For a prospective expat resident the allure and challenges of life in Oaxaca are pretty easy to discern. Culturally and culinarily there's endless depth but not the kind of breadth one takes for granted at, say, Lake Chapala. There are a zillion moles and other Oaxacan specialties but nary a cheeseburger or jar or box of a foreign "must have" food to be found. Functional Spanish is a necessity from the get-go (just check out all of the whining on TripAdvisor about how even the hotel and restaurant staffs usually don't speak English). Running out of water from time to time, dealing with the incessant protests called bloqueos that frequently shut off access to main streets and turn the central square into what looks like a  homeless camp and embracing the literal groundlessness of living in a highly earthquake-prone zone are other factors to be considered.

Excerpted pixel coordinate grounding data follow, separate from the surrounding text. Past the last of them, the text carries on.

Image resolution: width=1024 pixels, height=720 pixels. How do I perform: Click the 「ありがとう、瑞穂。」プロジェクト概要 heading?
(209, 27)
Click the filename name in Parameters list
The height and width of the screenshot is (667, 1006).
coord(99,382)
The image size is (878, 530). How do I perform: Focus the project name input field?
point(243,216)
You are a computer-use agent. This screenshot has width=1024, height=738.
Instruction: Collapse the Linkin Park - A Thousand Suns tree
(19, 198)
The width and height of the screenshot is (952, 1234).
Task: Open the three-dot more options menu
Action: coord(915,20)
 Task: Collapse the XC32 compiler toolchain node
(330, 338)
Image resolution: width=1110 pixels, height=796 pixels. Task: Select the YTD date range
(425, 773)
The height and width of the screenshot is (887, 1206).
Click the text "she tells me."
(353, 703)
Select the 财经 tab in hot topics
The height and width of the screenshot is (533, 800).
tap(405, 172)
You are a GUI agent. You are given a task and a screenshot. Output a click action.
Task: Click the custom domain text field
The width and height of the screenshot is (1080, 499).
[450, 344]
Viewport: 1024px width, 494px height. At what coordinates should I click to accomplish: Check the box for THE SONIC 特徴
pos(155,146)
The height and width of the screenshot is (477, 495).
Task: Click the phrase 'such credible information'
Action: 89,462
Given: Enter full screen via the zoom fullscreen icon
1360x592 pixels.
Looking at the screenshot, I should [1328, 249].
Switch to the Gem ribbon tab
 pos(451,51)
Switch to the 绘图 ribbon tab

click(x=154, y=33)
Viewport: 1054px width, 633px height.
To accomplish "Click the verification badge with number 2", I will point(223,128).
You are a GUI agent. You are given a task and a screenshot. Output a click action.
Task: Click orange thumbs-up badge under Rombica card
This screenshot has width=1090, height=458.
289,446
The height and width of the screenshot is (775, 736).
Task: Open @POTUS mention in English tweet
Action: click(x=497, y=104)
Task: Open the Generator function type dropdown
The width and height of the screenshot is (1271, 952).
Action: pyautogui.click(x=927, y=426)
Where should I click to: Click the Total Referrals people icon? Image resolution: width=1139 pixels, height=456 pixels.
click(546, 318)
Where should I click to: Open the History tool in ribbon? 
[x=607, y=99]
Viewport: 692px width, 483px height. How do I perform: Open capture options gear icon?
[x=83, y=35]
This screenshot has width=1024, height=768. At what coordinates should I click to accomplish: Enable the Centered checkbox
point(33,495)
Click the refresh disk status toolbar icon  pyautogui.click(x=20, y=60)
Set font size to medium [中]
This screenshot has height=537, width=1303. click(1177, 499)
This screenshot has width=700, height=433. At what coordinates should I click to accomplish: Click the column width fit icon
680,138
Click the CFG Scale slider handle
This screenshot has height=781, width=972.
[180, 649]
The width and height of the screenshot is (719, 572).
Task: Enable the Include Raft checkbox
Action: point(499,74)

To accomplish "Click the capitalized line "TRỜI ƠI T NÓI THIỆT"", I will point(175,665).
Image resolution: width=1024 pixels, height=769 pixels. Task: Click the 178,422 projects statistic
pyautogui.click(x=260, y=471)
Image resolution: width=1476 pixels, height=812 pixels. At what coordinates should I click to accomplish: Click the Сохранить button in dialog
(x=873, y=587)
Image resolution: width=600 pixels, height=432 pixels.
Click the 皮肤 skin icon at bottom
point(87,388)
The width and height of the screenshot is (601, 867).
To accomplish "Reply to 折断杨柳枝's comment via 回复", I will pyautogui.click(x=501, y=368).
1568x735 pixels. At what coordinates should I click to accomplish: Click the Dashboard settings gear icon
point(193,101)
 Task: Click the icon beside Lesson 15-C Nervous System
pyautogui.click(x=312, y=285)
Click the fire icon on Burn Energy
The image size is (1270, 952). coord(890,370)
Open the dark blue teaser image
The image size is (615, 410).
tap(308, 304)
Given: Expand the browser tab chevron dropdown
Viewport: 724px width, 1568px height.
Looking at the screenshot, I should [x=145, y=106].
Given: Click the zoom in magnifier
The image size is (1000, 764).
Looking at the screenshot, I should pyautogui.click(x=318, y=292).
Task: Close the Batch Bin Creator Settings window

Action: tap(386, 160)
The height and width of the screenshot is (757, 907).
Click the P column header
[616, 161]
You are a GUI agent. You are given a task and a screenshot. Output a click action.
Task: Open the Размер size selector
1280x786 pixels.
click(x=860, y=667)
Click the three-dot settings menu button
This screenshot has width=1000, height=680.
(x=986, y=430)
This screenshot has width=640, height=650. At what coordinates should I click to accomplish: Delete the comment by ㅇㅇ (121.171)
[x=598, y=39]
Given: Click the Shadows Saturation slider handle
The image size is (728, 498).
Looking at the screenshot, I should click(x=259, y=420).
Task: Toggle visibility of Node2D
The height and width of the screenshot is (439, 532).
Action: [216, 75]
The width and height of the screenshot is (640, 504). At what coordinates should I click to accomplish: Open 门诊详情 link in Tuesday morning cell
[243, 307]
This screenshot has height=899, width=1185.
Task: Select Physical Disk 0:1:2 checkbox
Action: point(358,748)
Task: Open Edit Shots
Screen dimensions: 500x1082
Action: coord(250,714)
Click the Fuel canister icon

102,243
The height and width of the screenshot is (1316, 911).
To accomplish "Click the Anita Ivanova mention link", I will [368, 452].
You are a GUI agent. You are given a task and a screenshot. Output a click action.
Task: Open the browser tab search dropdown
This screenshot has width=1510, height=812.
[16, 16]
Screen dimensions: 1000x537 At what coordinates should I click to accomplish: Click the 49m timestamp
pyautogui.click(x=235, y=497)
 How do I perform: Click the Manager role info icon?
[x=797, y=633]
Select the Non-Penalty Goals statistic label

On the other hand, this is a place that attracts expats who really love México and who want to embrace to at least some extent the challenges of being in a state where indigenous people are the majority. That is where the artistic, culinary and cultural richness comes from, and of course it is also the source of the poverty and discrimination that fuel the state's deep-rooted political activism. Trying to live in a gringo "bubble" anywhere in México is ultimately going to be a lost cause but in  Oaxaca it's a non-starter - just ain't gonna happen. Learn enough Spanish to function, maybe even become semi-fluent and you'll start to notice the sound of clicking consonants flowing out of the mouths of the people selling produce or cooking your meal at the comedores in the mercado: they're speaking one of the 16 or more primary native languages - making you realize that you'll truly never do more than scratch the surface when it comes to understanding where you now live.

Trio of moles at Las Quinces Letras
I've often referred to living at Lake Chapala or San Miguel de Allende as "México with training wheels." This is particularly true at the lake, since not just the gringo scene but the local Jalisco culture are very "white bread" (or meat-and-potatoes, hold the mole and chapulines) by comparison to, say, Oaxaca, Puebla or Chiapas. I find myself haunted once again by a comment from our Oaxacan guide Jody (paraphrasing here from memory): "why go through all that it takes to live in this country without really living in it?"

Much to think about. I don't know that we have what it takes to live in such a large city but I do know we'll be back to hike the Sierra Norte and spend not just weeks but months soaking up the riches of this incredible part of México that challenges and inspires us like very few other places we've been.